4.1.2.1. Deleting Records with Nulls#
If only a small portion of your data contains missing values, you can remove those records entirely. Pandas provides the .dropna() method for this.
Example:
import pandas as pd
data = {
"Name": ["Alice", "Bob", "Charlie", "Diana"],
"Age": [25, None, 30, None],
"City": ["NY", "LA", "Chicago", "Houston"]
}
df = pd.DataFrame(data)
display(df)
| Name | Age | City | |
|---|---|---|---|
| 0 | Alice | 25.0 | NY |
| 1 | Bob | NaN | LA |
| 2 | Charlie | 30.0 | Chicago |
| 3 | Diana | NaN | Houston |
# Drop rows with any NULLs
df_cleaned = df.dropna()
df_cleaned
| Name | Age | City | |
|---|---|---|---|
| 0 | Alice | 25.0 | NY |
| 2 | Charlie | 30.0 | Chicago |
Warning
This approach is only advisable if removing those rows does not significantly reduce your dataset size.

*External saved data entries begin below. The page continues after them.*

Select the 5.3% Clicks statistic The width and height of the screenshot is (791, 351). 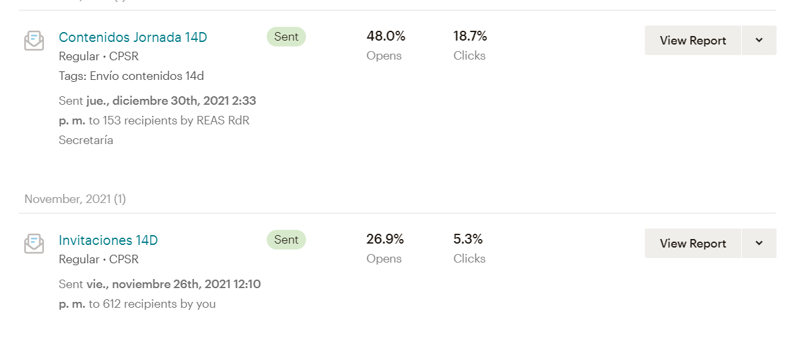coord(468,240)
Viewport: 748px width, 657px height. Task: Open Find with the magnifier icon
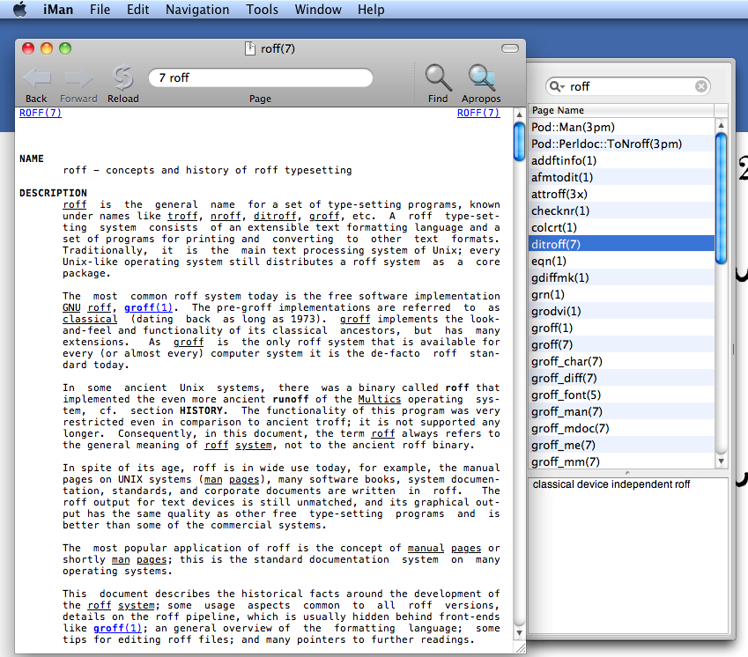pos(438,78)
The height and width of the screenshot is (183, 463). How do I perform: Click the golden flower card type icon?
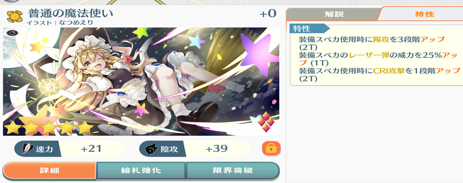(x=14, y=16)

4.1.2.2. Keeping or Replacing Meaningful Nulls#
Sometimes, NULL values actually carry meaning. For example, if a user never provided an address, this could signal they prefer not to share it. Or if a product has no expiration date, it may mean “no expiry.”
In such cases, you can either leave the NULLs or replace them with a more intuitive placeholder, such as "Unknown" or 0.

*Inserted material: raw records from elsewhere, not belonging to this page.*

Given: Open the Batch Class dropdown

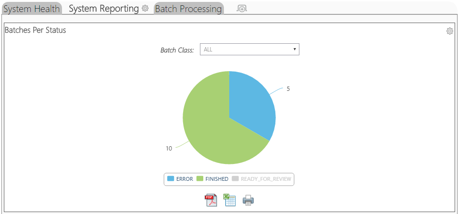Looking at the screenshot, I should [249, 50].
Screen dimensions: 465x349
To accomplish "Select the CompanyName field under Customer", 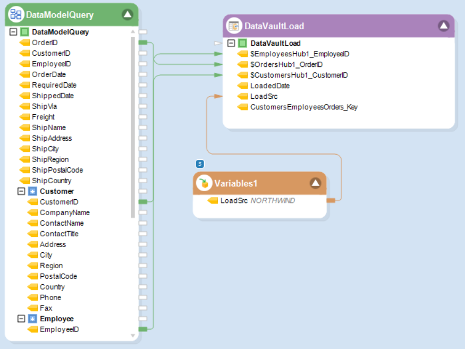I will point(64,212).
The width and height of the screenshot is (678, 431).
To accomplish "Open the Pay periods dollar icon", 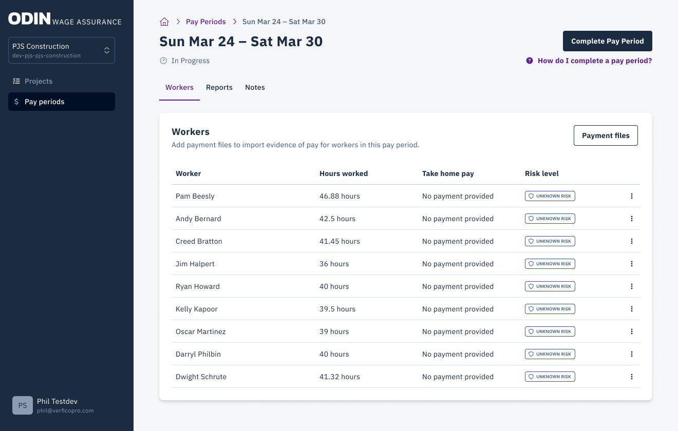I will pyautogui.click(x=16, y=101).
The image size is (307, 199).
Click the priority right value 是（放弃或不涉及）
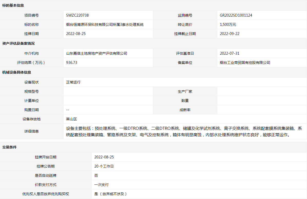111,194
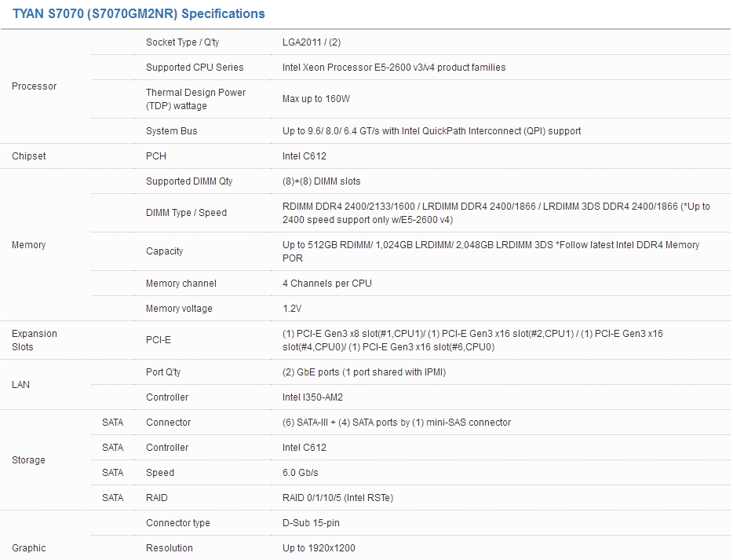Click the 4 Channels per CPU value
This screenshot has width=733, height=560.
(x=326, y=284)
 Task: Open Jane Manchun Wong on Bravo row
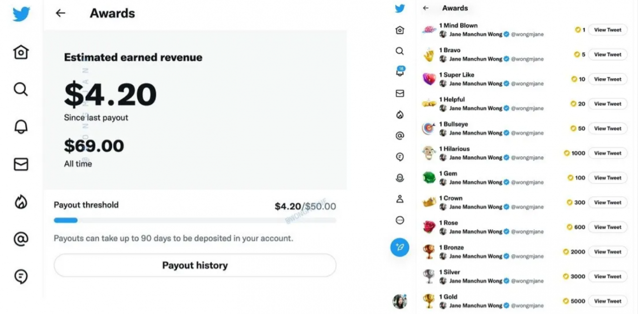(x=476, y=59)
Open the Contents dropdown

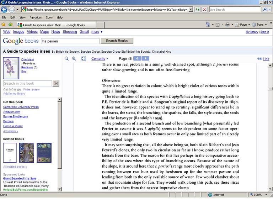[100, 59]
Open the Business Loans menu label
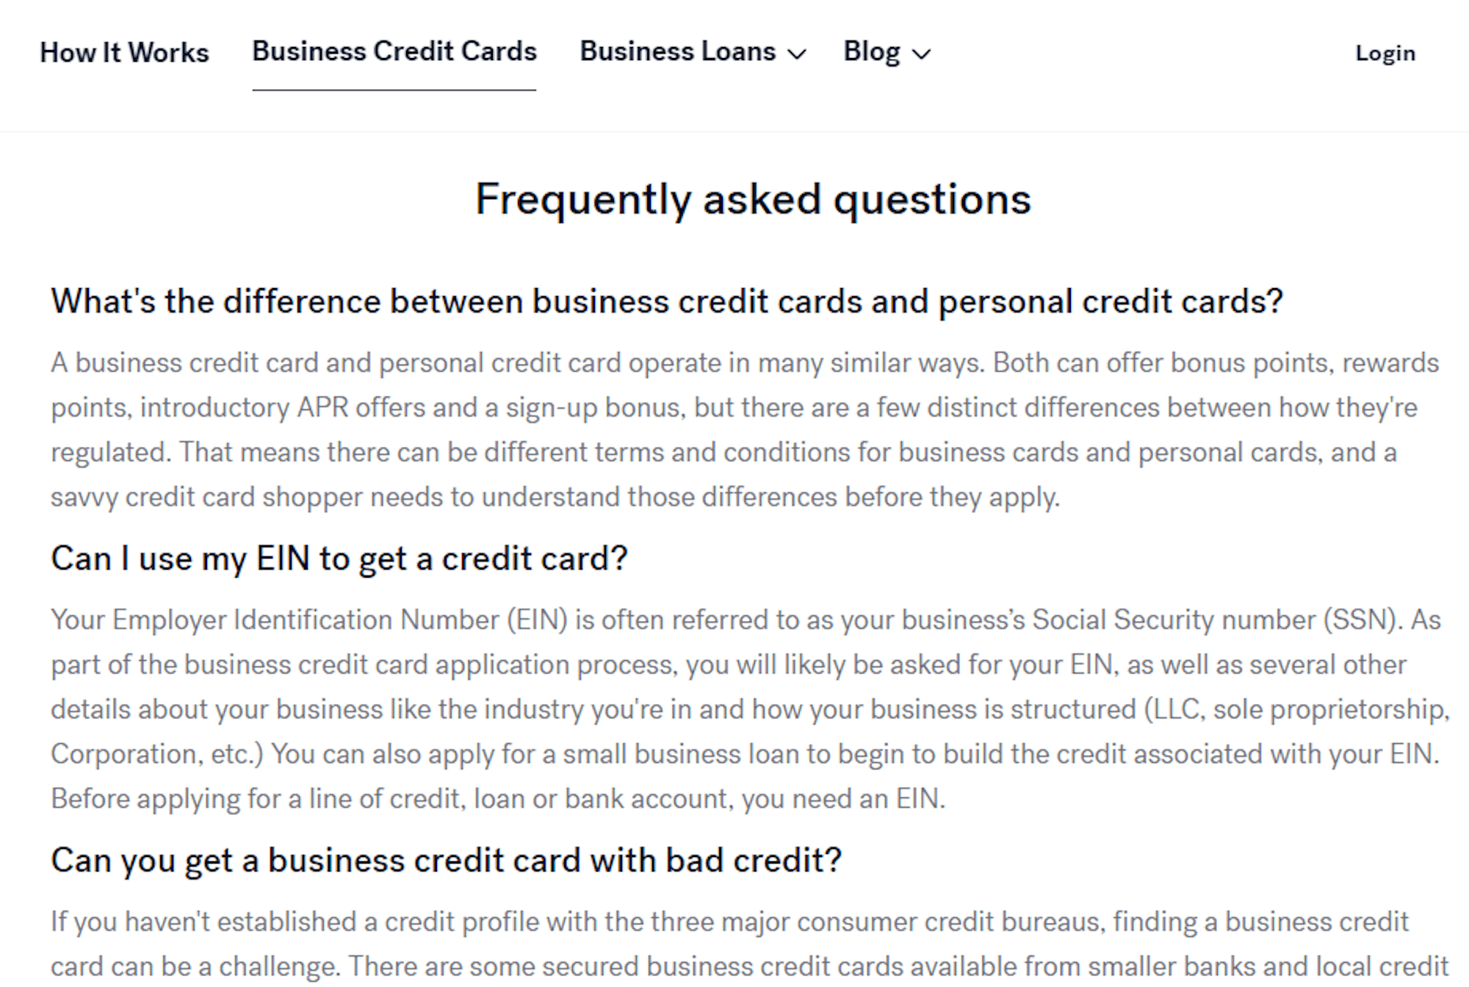1469x987 pixels. pos(677,51)
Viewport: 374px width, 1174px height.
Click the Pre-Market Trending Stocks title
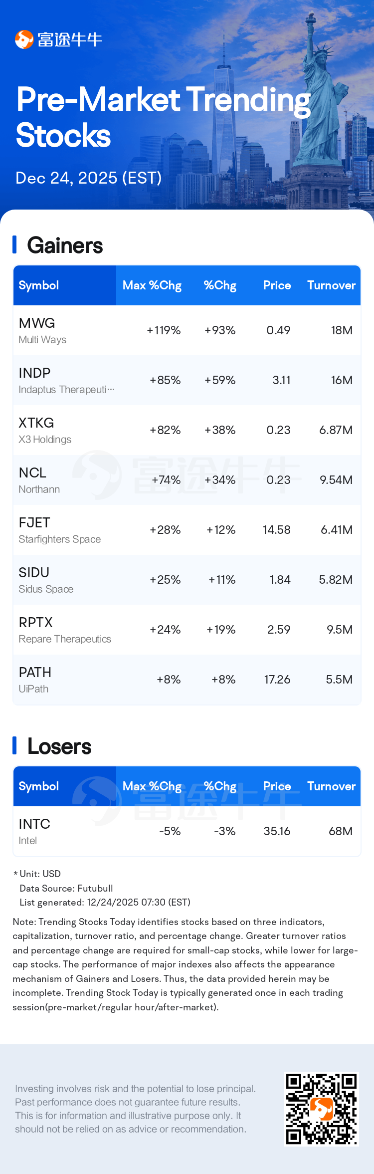pyautogui.click(x=163, y=117)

We can use the .fillna() method provided by pandas for this.
Example:
# Replace NULLs in the City column with 'Unknown'
df_filled = df.fillna({"Age": "Unknown"})
df_filled
| Name | Age | City | |
|---|---|---|---|
| 0 | Alice | 25.0 | NY |
| 1 | Bob | Unknown | LA |
| 2 | Charlie | 30.0 | Chicago |
| 3 | Diana | Unknown | Houston |
4.1.2.3. Data Imputation#
Imputation means filling in missing values with estimated or derived values. There are several strategies for this:
Formula-Based Imputation#
Sometimes, you can compute missing values from other columns. For example, if you have DateOfBirth, you can compute Age.
Example:
from datetime import datetime
# Sample data
data = {
"Name": ["Alice", "Bob"],
"DateOfBirth": ["1990-05-15", "1985-08-22"],
"Age": [None, None]
}
df_formula = pd.DataFrame(data)
df_formula
| Name | DateOfBirth | Age | |
|---|---|---|---|
| 0 | Alice | 1990-05-15 | None |
| 1 | Bob | 1985-08-22 | None |
# Convert DateOfBirth to datetime
df_formula["DateOfBirth"] = pd.to_datetime(df_formula["DateOfBirth"])
# Compute Age as of today
today = pd.Timestamp(datetime.today())
df_formula["Age"] = df_formula["DateOfBirth"].apply(lambda dob: (today - dob).days // 365)
df_formula
| Name | DateOfBirth | Age | |
|---|---|---|---|
| 0 | Alice | 1990-05-15 | 35 |
| 1 | Bob | 1985-08-22 | 40 |
Distribution-Based Imputation#
You can replace NULLs with the mean or median of the column to maintain the dataset’s statistical properties.
Example:
# Fill NULLs in Age with the mean age
df_mean_imputed = df.copy()
df_mean_imputed
| Name | Age | City | |
|---|---|---|---|
| 0 | Alice | 25.0 | NY |
| 1 | Bob | NaN | LA |
| 2 | Charlie | 30.0 | Chicago |
| 3 | Diana | NaN | Houston |
df_mean_imputed["Age"] = df_mean_imputed["Age"].fillna(df_mean_imputed["Age"].mean())
df_mean_imputed
| Name | Age | City | |
|---|---|---|---|
| 0 | Alice | 25.0 | NY |
| 1 | Bob | 27.5 | LA |
| 2 | Charlie | 30.0 | Chicago |
| 3 | Diana | 27.5 | Houston |
Grouped Imputation#
A more sophisticated strategy is to impute values within subgroups of your data. For example, if you are working with housing prices and some records have missing square footage costs, you can replace those by averaging within the same ZIP code or neighborhood.
Example:
# Sample dataset with missing prices
housing_data = {
"ZipCode": [1001, 1001, 1002, 1002, 1002],
"SqFtPrice": [200, None, 250, None, 260]
}
df_housing = pd.DataFrame(housing_data)
df_housing
| ZipCode | SqFtPrice | |
|---|---|---|
| 0 | 1001 | 200.0 |
| 1 | 1001 | NaN |
| 2 | 1002 | 250.0 |
| 3 | 1002 | NaN |
| 4 | 1002 | 260.0 |
# Impute within each ZipCode group
df_housing["SqFtPrice"] = df_housing.groupby("ZipCode")["SqFtPrice"].transform(lambda x: x.fillna(x.mean()))
df_housing
| ZipCode | SqFtPrice | |
|---|---|---|
| 0 | 1001 | 200.0 |
| 1 | 1001 | 200.0 |
| 2 | 1002 | 250.0 |
| 3 | 1002 | 255.0 |
| 4 | 1002 | 260.0 |
Tip
It is good practice to track which records were imputed (for example, by adding an is_imputed column) so you don’t lose that information later. This flag can also be a useful feature for machine learning models, giving them a hint that these values might not be completely reliable.